● **Data records**:

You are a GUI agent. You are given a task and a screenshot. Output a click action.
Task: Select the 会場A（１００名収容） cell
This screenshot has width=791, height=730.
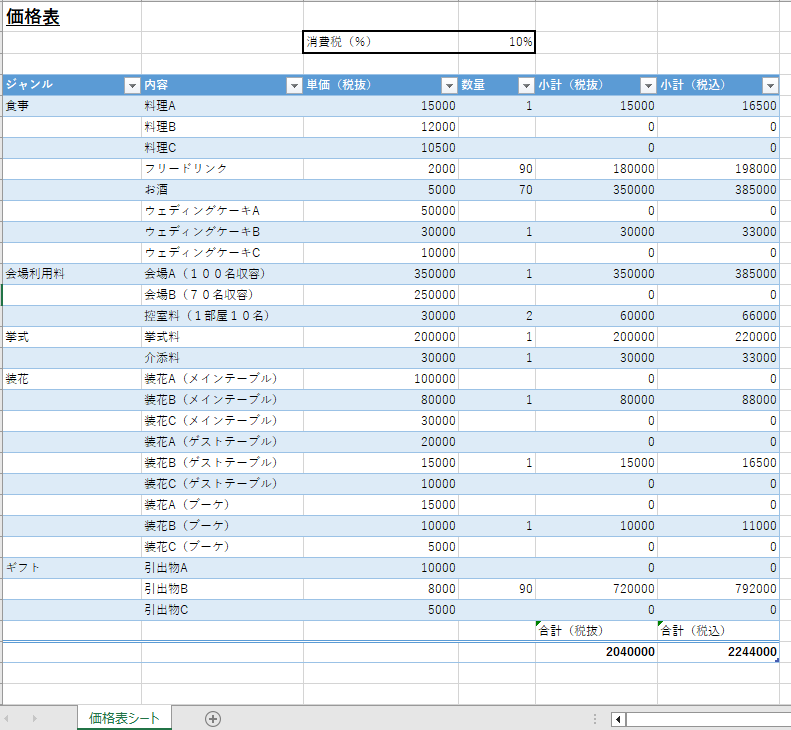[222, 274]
==
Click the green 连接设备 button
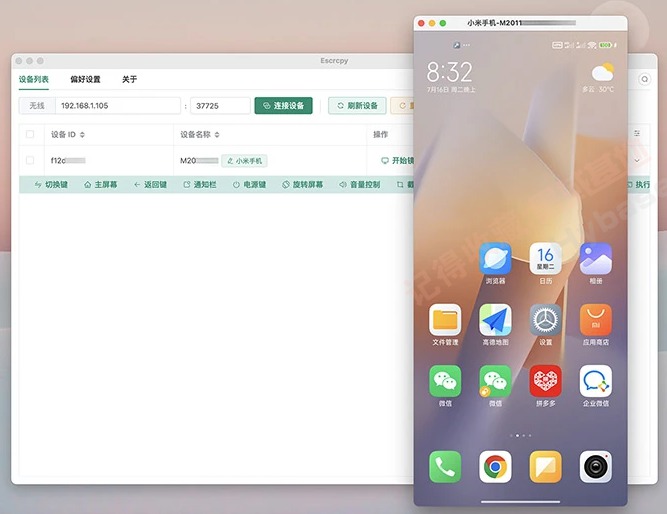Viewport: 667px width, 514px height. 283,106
---
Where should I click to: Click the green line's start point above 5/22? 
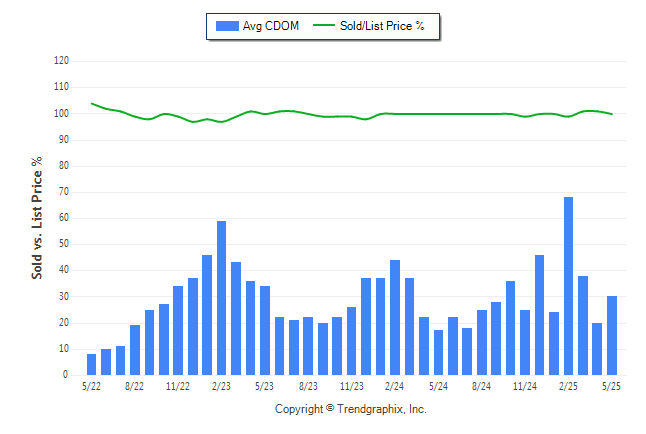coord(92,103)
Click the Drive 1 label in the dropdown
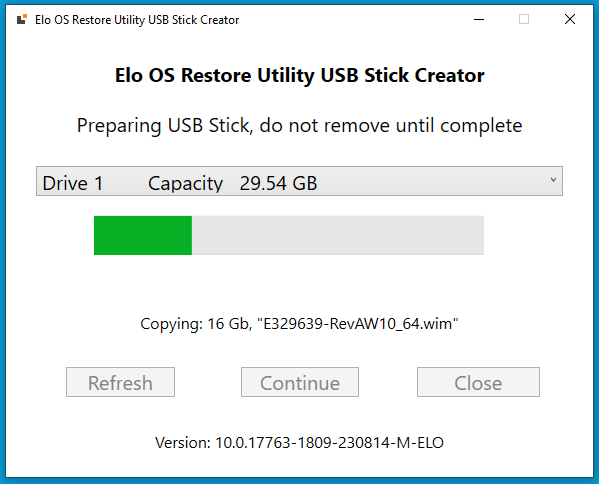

● **Prompt**:
In the listing above, find the line with "Where should I" and the line with "Click the Drive 1 label in the dropdown". Set down exactly those lines and everything between them, skipping pictures.

● **Your solution**:
Where should I click to: Click the green line's start point above 5/22? 
coord(92,103)
Click the Drive 1 label in the dropdown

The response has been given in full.